PAGE –
┌──

Nanotechnology shrinks sensors to increases battery life of earbuds
Since pioneering sensors built inside CMOS, Nanusens has announced that its proprietary technology can increase the operational life of earbuds by up to 20 per cent by replacing the MEMS sensors in an earbud with a single multi-sensor chip that is up to 10 times smaller, freeing up space for larger batteries.
A conventional micro electro mechanical system (MEMS) sensor package contains a chip with the MEMS sensor, and a chip with the control electronics resulting in a volume of 4mm3. By creating sensors on a nanoscale within the layers of its CMOS chip, Nanusens reports that the NEMS (Nano Electro Mechanical Systems) chip is only 1mm3, saving 3mm3 for every MEMS package that it replaces.
The more MEMS packages are replaced and their functions are performed by a multi-sensor NEMS chip, the greater the space savings, although the Nanusens chip increases slightly with every additional sensor function to accommodate additional control electronics. Nausens also points out that less PCB estate is needed compared to that required for several MEMS packages. The ‘extra’ space can be used to increase the size of the battery or add a supercapacitor to extend the battery life to give a better user experience.

└──

AVAILABLE RECORDS –
┌──

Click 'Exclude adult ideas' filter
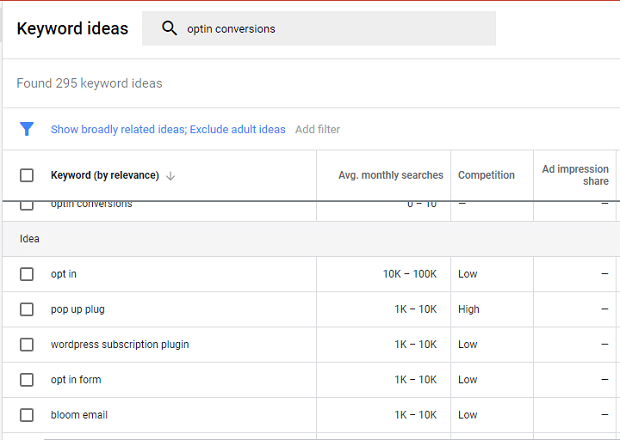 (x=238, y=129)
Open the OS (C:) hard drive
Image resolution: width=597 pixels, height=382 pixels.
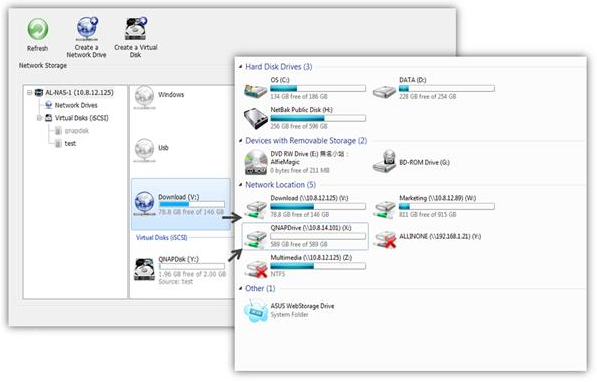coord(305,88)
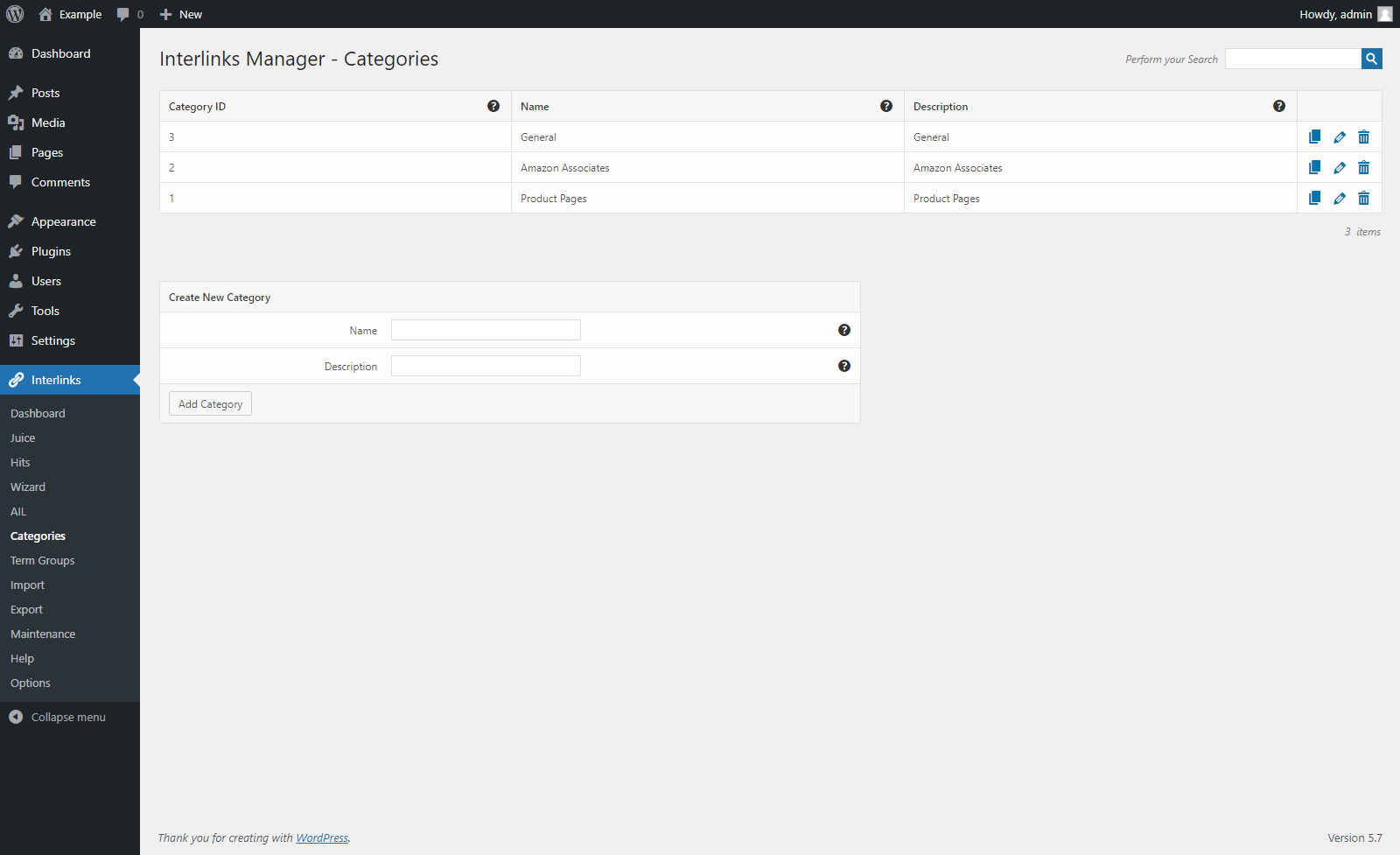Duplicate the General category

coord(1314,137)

└──
┌──

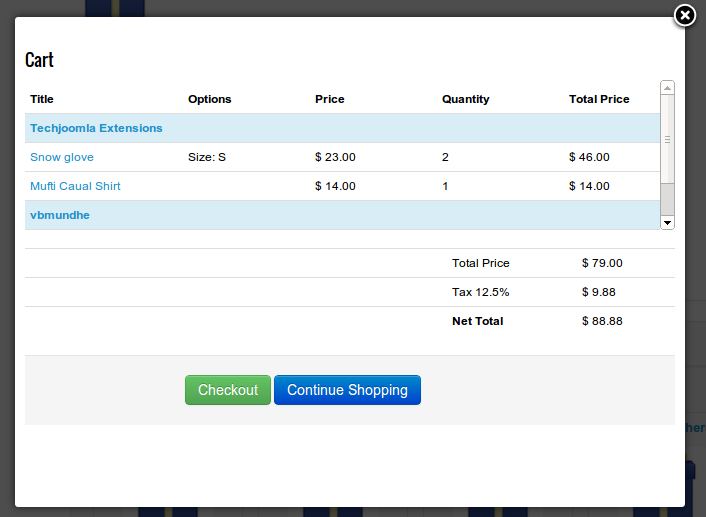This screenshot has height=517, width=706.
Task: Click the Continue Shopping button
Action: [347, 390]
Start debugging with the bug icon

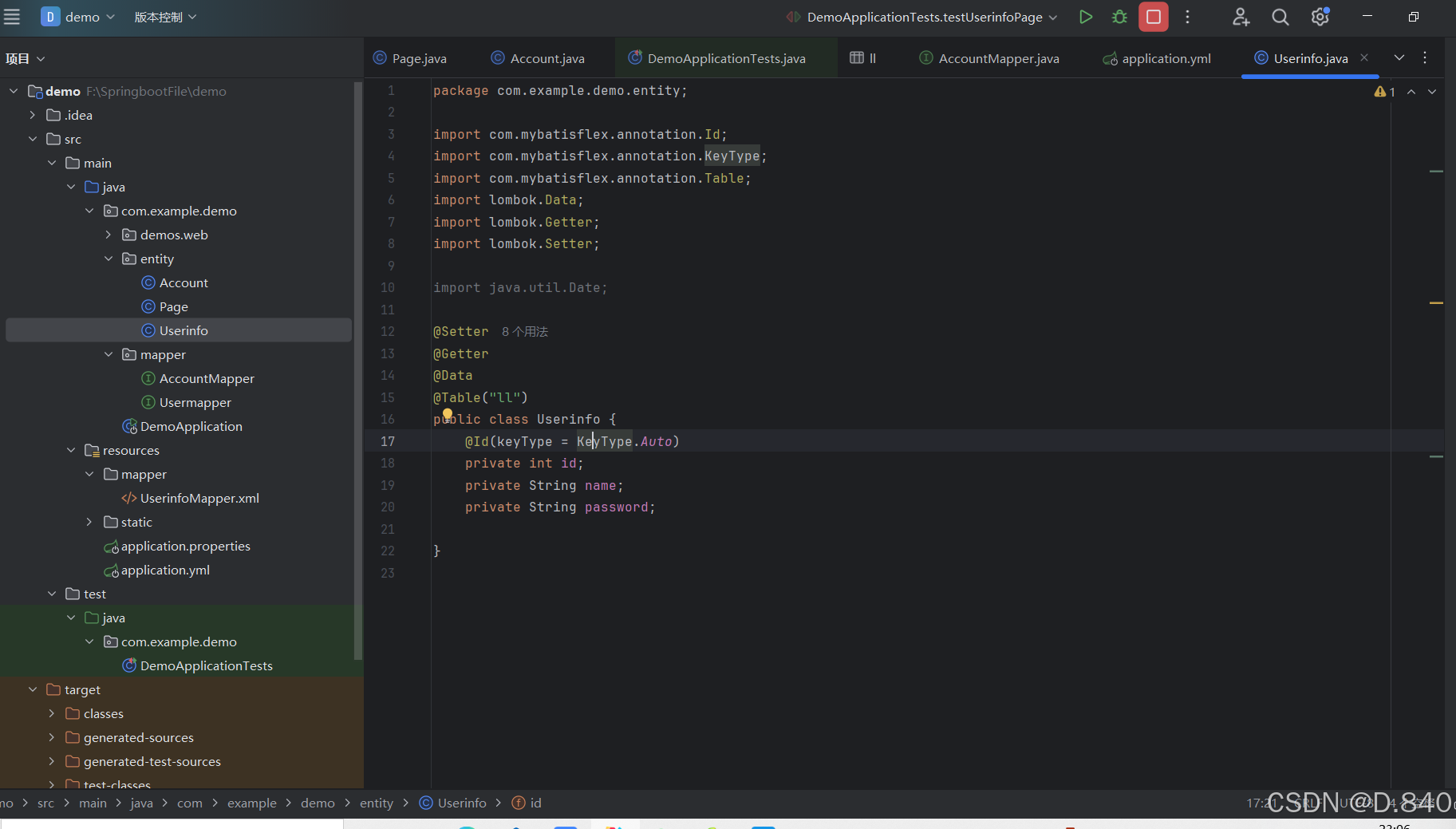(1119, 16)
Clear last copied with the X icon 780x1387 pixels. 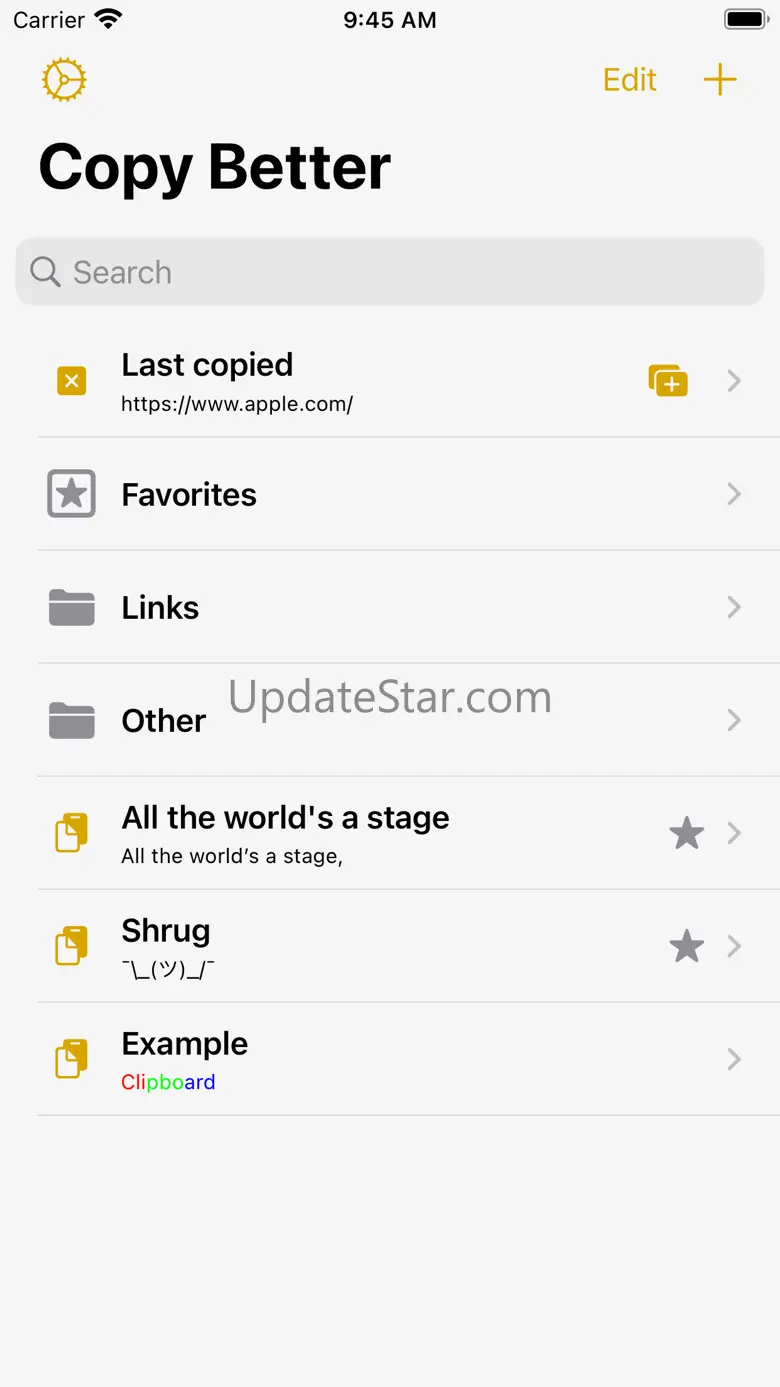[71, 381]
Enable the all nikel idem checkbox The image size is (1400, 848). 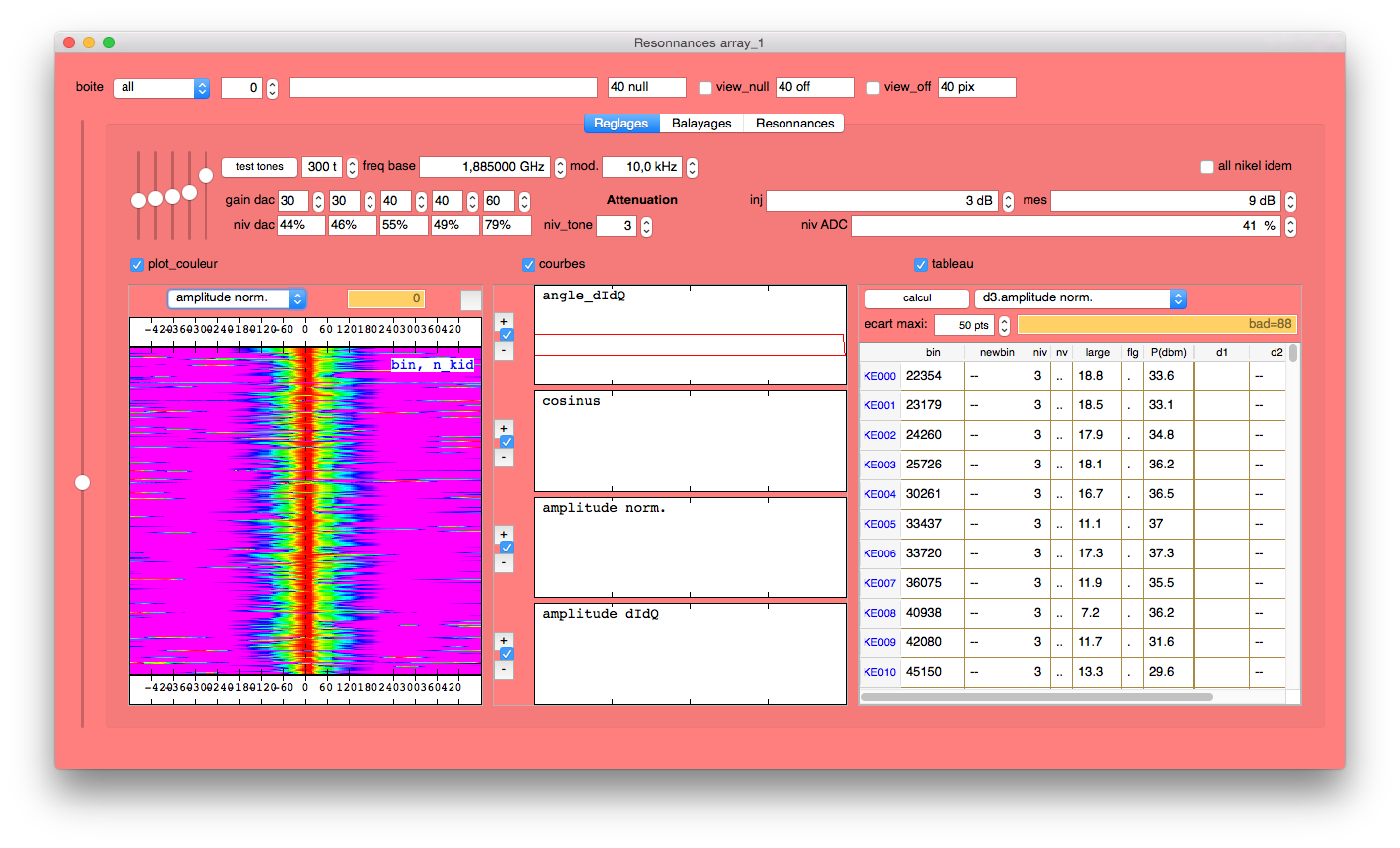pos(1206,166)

└──

YOUR TASKS –
1. Edit the earbud sensor article by rewriting everything from "The more MEMS" down to "better user experience.", replacing "PCB estate" with "board space".
2. Present everything in the listing from the line containing "Click 'Exclude adult ideas' filter" down to the line containing "coord(1314,137)" as a Markdown table with the columns Row and Line. Skip blank lines and leave out the pictures.

SOLUTIONS TO THE TASKS –
1.
The more MEMS packages are replaced and their functions are performed by a multi-sensor NEMS chip, the greater the space savings, although the Nanusens chip increases slightly with every additional sensor function to accommodate additional control electronics. Nausens also points out that less board space is needed compared to that required for several MEMS packages. The ‘extra’ space can be used to increase the size of the battery or add a supercapacitor to extend the battery life to give a better user experience.

2.
| Row | Line |
|---|---|
| 1 | Click 'Exclude adult ideas' filter |
| 2 |  (x=238, y=129) |
| 3 | Open the OS (C:) hard drive |
| 4 | Image resolution: width=597 pixels, height=382 pixels. |
| 5 | coord(305,88) |
| 6 | Duplicate the General category |
| 7 | coord(1314,137) |